During that experience, I found something really striking about the people whose homes we helped clean: they didn’t care about most of their possessions. Instead, we ended up being on a mission to find that one family keepsake they wanted to salvage, or that couple of personal items that they hoped we could find in the wreckage.

After the cleanup, after I had time to think about all I had seen, it made me wonder: why do we keep so many things that we don’t think are exceptionally important?

Not long after that I stumbled across The Minimalists, a team of two friends who were enriching the world through their blog about a life of more substance and less things. I was intrigued, but not so much that I changed my life overnight. But it got me to think, and that’s always a good important first step.

Now we fast-forward to 2014. I look at my two children and their room, and I think I’m a guest on the TV show Hoarders. I realize how much children absorb from their parents. My life is no different. I have things in my home that I keep for nothing more than sentimental value but very little utility. I’ve coined my illness sentimental attachment disorderbecause every time I go to throw things away, I’m paralyzed. Maybe I should keep this because of the memories I have from it. What if I need this later? Shouldn’t I have a backup of this thing just in case? I would hate to just give it away or sell it, because I paid more for it and I’d lose money.

The excuses are endless for why we hold onto things.

And then, a sea change. The Minimalists came to Kansas City on April 24, 2014 for a tour of their latest book, Everything That Remains. Hearing them speak gave me a renewed sense of urgency. I need less things. I need more things of value. The most meaningful tactic they taught me was one sentence. That is to say, whenever you start to purchase something, or whenever you are trying to decide to keep something, ask yourself this question: Will this thing add value to my life?

They also offered a challenge; a 21-day one, in fact. Their 21-day challenge is where you get rid of one thing on day one, two things on day two, and so on, for 21 days. I started it in May of 2014 but didn’t finish for two reasons. First off, life got in the way and it became quite a chore to keep up consistently (I made it to day 12). But second, I found my sentimental attachment disorder getting in the way of getting rid of some items that I knew had to go.

This is where The Chaff comes in. I will continue my journey to minimalism through here and I hope you find some inspiration. Along the way, I will tell the story of the items I’m letting go for my own closure. In turn, I hope you find the strength to do the same if that’s your calling.

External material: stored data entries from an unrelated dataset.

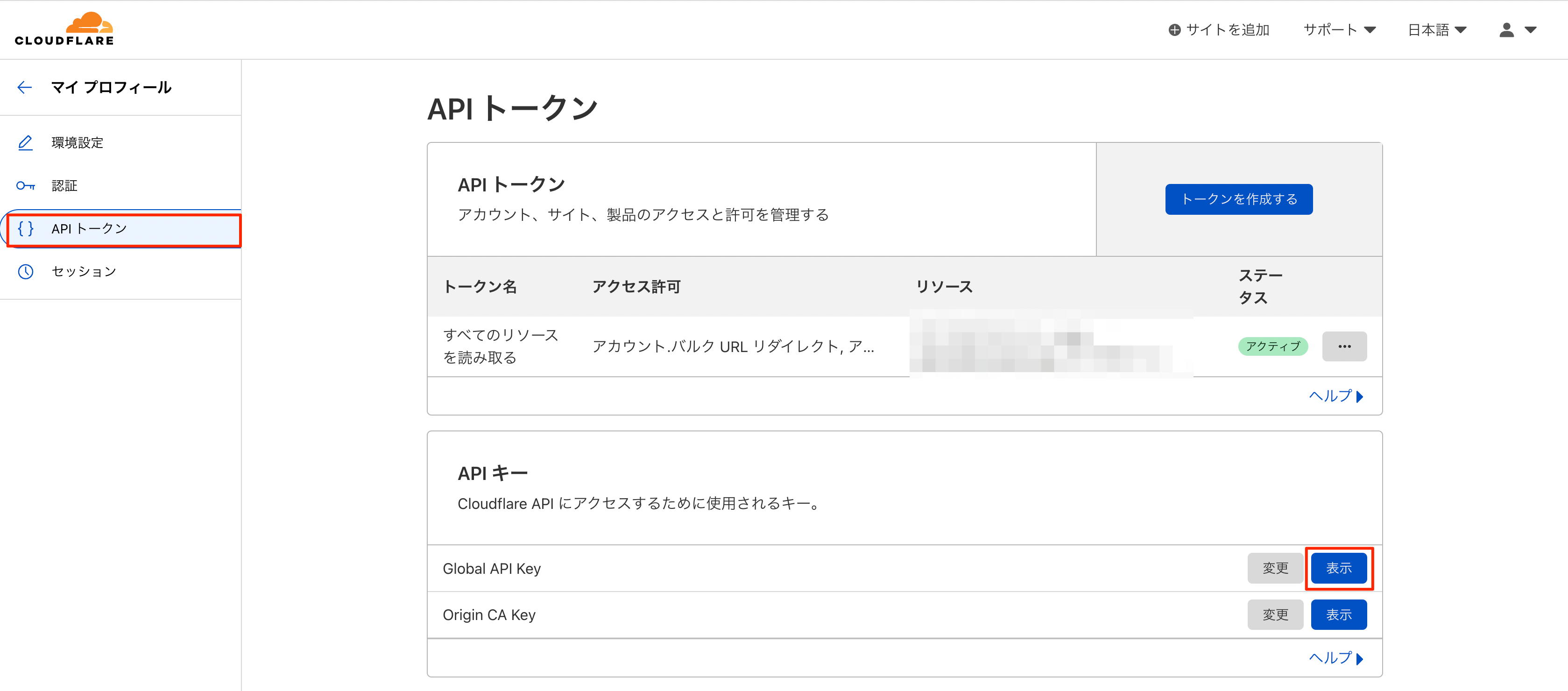Click the Cloudflare logo
The image size is (1568, 691).
pos(64,28)
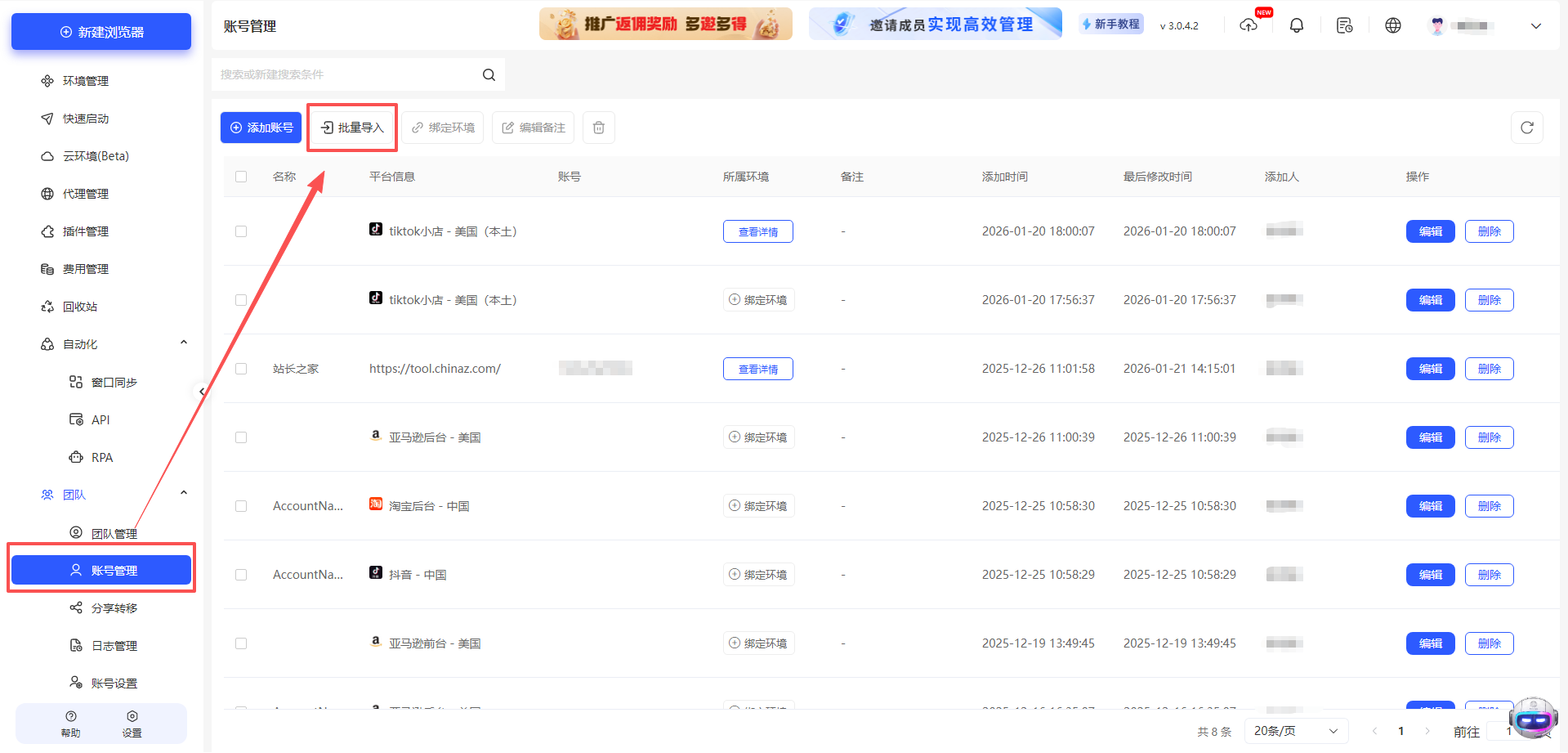Check the checkbox for the 站长之家 row
Screen dimensions: 1568x753
click(x=241, y=369)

In the novel and film Fight Club, there’s a powerful line that sums up the problem with a personal obsession of the accumulation of stuff: “The things you own end up owning you.”

I have found this to be true, and frankly, I’m tired of it. I refuse to be a slave to my possessions and instead choose to pursue a more meaningful, rich and full life of experiences, relationships, and personal freedom.

Thank you for reading my story. Feel free to come along on my journey.